> [Action item] Copy out each line of the data below in which the string "STYLISH" appears.

[Recorded data — start]

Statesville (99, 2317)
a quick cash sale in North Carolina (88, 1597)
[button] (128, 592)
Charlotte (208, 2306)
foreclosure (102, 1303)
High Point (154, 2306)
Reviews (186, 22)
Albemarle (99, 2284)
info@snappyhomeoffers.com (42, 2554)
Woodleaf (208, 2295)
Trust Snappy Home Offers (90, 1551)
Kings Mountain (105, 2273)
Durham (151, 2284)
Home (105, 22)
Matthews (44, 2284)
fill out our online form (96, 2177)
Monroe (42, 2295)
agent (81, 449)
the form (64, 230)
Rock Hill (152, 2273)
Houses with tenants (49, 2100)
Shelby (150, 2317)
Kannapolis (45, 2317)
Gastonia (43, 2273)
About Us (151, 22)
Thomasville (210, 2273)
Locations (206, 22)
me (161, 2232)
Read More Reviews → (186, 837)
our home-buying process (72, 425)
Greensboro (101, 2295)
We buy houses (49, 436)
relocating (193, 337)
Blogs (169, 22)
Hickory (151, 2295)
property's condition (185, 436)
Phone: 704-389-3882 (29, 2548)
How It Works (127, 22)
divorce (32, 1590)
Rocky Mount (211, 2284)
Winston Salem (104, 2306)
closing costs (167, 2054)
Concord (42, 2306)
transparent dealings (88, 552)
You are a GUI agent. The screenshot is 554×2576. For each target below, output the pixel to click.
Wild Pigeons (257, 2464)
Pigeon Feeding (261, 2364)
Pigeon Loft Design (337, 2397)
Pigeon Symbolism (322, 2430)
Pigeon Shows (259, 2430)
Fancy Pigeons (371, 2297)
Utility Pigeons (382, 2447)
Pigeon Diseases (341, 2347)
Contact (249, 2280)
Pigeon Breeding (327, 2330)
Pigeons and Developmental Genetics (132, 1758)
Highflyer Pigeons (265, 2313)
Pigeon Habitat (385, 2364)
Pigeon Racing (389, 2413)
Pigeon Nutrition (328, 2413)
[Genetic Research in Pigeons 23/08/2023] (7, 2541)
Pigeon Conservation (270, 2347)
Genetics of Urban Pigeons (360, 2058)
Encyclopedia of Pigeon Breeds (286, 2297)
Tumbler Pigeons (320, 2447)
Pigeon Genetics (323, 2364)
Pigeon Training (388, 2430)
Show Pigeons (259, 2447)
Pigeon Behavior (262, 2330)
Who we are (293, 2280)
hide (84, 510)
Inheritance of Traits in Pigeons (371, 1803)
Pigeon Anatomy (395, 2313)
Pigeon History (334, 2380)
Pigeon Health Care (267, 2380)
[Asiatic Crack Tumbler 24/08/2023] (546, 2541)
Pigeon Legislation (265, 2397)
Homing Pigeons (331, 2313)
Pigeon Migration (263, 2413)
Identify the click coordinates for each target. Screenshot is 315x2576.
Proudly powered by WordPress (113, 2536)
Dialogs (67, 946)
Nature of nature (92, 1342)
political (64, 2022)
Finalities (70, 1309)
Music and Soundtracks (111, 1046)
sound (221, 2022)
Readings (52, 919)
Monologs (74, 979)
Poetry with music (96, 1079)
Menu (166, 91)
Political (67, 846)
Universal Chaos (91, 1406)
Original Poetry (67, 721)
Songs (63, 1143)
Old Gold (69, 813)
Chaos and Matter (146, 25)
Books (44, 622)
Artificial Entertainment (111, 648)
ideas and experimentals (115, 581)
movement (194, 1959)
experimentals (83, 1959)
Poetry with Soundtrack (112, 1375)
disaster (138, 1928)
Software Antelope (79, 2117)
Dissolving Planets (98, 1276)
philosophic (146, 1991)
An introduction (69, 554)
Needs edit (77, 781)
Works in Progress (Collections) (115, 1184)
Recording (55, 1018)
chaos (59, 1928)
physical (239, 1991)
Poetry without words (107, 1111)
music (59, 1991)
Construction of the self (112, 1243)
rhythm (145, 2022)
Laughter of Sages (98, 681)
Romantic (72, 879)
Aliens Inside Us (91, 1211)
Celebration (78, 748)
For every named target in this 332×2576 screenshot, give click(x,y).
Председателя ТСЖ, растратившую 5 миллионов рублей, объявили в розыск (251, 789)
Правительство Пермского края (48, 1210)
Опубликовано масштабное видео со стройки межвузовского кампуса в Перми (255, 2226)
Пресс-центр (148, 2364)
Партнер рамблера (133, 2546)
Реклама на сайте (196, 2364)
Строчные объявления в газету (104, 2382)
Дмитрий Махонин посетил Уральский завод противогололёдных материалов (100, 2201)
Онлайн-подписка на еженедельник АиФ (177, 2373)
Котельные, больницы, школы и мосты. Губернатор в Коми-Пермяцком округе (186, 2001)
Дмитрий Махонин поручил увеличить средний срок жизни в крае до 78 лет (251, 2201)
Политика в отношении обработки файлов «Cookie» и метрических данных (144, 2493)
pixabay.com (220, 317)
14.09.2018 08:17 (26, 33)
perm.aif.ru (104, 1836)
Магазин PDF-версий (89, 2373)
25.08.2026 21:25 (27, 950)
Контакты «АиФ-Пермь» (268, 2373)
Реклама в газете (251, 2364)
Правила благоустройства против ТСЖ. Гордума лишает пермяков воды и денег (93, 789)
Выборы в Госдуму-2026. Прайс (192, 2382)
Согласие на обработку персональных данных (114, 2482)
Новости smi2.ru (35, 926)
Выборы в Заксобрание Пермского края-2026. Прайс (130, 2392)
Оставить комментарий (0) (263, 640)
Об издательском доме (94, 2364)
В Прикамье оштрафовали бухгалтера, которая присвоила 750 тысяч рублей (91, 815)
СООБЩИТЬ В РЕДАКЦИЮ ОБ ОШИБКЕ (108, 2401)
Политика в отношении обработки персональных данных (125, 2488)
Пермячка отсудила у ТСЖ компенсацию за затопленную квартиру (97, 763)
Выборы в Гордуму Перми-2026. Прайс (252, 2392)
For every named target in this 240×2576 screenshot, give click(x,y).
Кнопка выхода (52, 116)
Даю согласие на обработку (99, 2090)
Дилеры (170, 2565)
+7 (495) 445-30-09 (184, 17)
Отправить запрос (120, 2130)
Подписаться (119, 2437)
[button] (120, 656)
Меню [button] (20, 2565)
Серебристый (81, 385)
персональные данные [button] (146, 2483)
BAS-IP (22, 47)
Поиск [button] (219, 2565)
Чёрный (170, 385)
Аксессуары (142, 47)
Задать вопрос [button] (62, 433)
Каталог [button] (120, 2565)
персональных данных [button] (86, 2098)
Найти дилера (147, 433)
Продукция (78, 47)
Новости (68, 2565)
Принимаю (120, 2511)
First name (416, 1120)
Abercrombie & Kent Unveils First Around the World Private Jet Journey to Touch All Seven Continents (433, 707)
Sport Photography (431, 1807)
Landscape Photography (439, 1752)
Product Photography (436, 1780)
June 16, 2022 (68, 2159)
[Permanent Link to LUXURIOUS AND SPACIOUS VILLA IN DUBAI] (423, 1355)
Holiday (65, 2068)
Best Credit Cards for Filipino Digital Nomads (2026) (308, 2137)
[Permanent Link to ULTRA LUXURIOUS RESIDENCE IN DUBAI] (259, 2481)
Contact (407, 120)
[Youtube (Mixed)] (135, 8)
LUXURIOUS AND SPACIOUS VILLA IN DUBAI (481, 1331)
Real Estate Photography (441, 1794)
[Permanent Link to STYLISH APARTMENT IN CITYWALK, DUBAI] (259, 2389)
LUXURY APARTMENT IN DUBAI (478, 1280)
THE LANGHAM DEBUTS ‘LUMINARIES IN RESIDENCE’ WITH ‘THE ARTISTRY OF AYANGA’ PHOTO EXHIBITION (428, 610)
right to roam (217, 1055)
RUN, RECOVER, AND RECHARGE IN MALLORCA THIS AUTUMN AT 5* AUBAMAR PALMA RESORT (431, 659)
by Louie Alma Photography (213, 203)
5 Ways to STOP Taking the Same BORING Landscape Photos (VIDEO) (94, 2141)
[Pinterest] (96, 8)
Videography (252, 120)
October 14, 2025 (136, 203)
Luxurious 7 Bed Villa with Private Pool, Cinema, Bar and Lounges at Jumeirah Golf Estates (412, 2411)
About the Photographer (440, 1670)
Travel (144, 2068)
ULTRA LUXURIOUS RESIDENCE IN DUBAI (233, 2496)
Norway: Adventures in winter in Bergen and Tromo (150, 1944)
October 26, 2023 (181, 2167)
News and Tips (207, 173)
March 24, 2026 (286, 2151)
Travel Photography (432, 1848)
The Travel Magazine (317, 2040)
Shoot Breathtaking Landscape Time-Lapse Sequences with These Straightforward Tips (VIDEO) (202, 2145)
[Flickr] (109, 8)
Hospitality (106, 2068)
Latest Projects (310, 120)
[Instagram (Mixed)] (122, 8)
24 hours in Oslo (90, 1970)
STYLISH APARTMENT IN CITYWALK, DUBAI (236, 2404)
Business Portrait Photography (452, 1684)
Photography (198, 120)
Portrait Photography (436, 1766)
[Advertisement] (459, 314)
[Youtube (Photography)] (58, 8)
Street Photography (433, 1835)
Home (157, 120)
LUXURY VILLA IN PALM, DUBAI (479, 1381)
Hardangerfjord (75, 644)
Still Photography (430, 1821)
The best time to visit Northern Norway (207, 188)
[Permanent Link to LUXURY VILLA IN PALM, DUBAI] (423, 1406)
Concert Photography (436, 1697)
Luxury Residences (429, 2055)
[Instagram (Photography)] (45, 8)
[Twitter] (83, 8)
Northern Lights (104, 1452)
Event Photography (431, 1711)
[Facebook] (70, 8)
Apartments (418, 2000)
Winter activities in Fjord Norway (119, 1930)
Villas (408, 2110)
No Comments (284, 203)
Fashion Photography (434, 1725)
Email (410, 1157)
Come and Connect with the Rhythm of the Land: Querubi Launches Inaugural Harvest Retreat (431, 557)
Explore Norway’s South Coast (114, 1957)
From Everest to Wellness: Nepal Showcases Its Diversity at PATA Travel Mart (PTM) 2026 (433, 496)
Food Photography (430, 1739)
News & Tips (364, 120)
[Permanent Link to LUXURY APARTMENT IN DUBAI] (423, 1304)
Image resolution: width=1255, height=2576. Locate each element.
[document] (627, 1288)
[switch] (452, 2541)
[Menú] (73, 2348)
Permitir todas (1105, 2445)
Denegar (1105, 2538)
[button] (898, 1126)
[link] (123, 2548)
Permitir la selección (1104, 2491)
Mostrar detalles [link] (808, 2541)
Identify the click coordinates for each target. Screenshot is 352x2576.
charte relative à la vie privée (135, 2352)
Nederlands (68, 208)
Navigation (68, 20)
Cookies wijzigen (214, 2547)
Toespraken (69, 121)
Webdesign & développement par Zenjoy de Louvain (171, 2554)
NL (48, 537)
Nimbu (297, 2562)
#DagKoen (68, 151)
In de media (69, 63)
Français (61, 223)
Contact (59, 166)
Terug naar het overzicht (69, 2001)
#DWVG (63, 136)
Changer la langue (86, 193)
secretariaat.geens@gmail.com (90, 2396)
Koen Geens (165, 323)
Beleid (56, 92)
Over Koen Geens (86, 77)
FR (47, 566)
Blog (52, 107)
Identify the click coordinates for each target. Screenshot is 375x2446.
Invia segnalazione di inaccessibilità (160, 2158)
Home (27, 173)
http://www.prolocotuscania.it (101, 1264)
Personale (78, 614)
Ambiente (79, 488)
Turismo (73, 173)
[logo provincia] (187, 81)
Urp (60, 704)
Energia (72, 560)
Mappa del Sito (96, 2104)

[Recorded data — finish]

> [Expected answer]
[Permanent Link to STYLISH APARTMENT IN CITYWALK, DUBAI] (259, 2389)
STYLISH APARTMENT IN CITYWALK, DUBAI (236, 2404)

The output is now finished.